Enhancing wetland areas, restoring the mana of a famous natural spring, maintaining a native plant nursery and protecting native species by reducing predators all feature in a tranche of conservation projects backed by funding through the Government’s Jobs for Nature programme.
“What really impresses me about these projects is how they strive to build on existing conservation work or seek to recover lost natural heritage, habitats or important taonga species alongside a commitment to train up new staff,” Conservation Minister, Kiri Allan said.
“A great example is Te Mauri o Waihou, a project led by Raukawa iwi to restore Te Puna – the Blue Springs – near Putaruru, an area where high visitor numbers has seen the gradual degradation of a truly beautiful location.

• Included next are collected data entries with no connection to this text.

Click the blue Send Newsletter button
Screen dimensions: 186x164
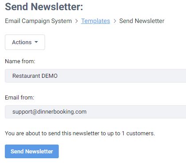click(32, 151)
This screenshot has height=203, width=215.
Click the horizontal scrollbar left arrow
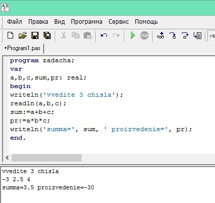[7, 158]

“Ngā wai o Te Nehenehenui is a Wai Ora River Care initiative that will see more than 40,000 native trees grown, nurtured and planted in Maniapoto. The project involves riparian planting and management on both private and Māori-owned land.

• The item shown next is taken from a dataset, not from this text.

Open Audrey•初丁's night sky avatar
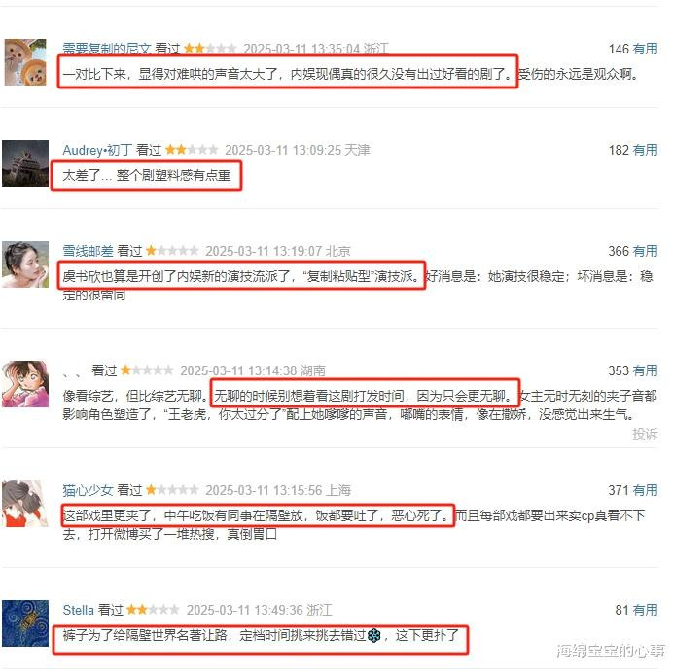This screenshot has height=669, width=673. point(25,163)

“Pest and weed control are the focus of the Waipapa Pikiāriki project, with a local company pitching in to help protect several threatened native species, including North Island kōkako and whio in Pūreora forest. Four field roles specifically designed to upskill workers, and provide practical qualifications for a career in pest management, are also being created.”
Meanwhile, an investment in work being done at Sanctuary Mountain Maungatautari – a mainland ecological island south of Cambridge surrounded by one of the world’s longest pest-proof fences provides – provides funding for four conservation cadet roles, the Minister announced.
“An urban conservation initiative led by the Mangaiti Restoration Trust and supported by the Waikato Environment Centre (Go Eco) also gets a funding boost to help its efforts in enhancing the Mangaiti Gully, home to a resident long-tail bat population.”
“COVID-19 has had an unprecedented impact on our communities. It’s immensely satisfying that as the economy reopens the Jobs for Nature programme is helping generate employment in a sector that has such an important role in protecting the country’s biodiversity into the future,” Ms Allan said.
An overview of the projects:
- Te Mauri o Waihou led by Raukawa Charitable Trust, to restore and protect Te Puna/The Blue Spring; near Putaruru. Te Puna was previously a “hidden gem” but is now a popular tourist attraction. The $993,000 investment will employ 14 people over three years, with work including visitor infrastructure to mitigate visitor impacts on native flora and fauna, biodiversity and environmental plans and monitoring, as well as pest control and revegetation.
- Ngā wai o Te Nehenehenui is a Wai Ora River Care initiative aimed at the restoration and revitalisation of waterways in Te Nehenehenui (Maniapoto area). The one-year project has been funded $405,000, retaining six existing staff to propagate and plant native plants in the Mōkau catchment which will address historic changes in land use.
- Waipapa Pikiāriki is a two-year project delivering ecologically-friendly pest and weed control by Kaitiaki Pest Control Solutions. Funding of $760,000 will allow effective pest control over 3388 hectares in the Pikiāriki and Waipapa blocks of Pureora, assisting in the protection of an area of great cultural and environmental significance and home to many taonga species.
- Maungatautari Ecological Island Trust has received $589,416 to provide four conservation cadet roles for rangatahi on the Maunga which will focus on pest and species management and infrastructure maintenance on the mountain, as well as the associated training for the young conservation professionals to deliver the work.
- Mangaiti Gully – A Hamilton-based organisation has received $653,359 for weed removal and riparian planting over three years in a gully within the city’s boundaries. Led by the Mangaiti Gully Restoration Trust and supported by the Waikato Environment Centre (Go Eco) it aims to enhance the Mangaiti Gully – part of Hamilton’s extensive gully network. The majority of work will be undertaken by a small team of four staff, including trainees and offender employment roles, overseen by the trust, and supported by Hamilton City Council’s Parks and Recreation Unit and the Department of Conservation. The four team members will be offered Wintec courses for work-related training and personal growth. The Trust have a number of valued volunteers who will also be contributing to the success of this restoration project.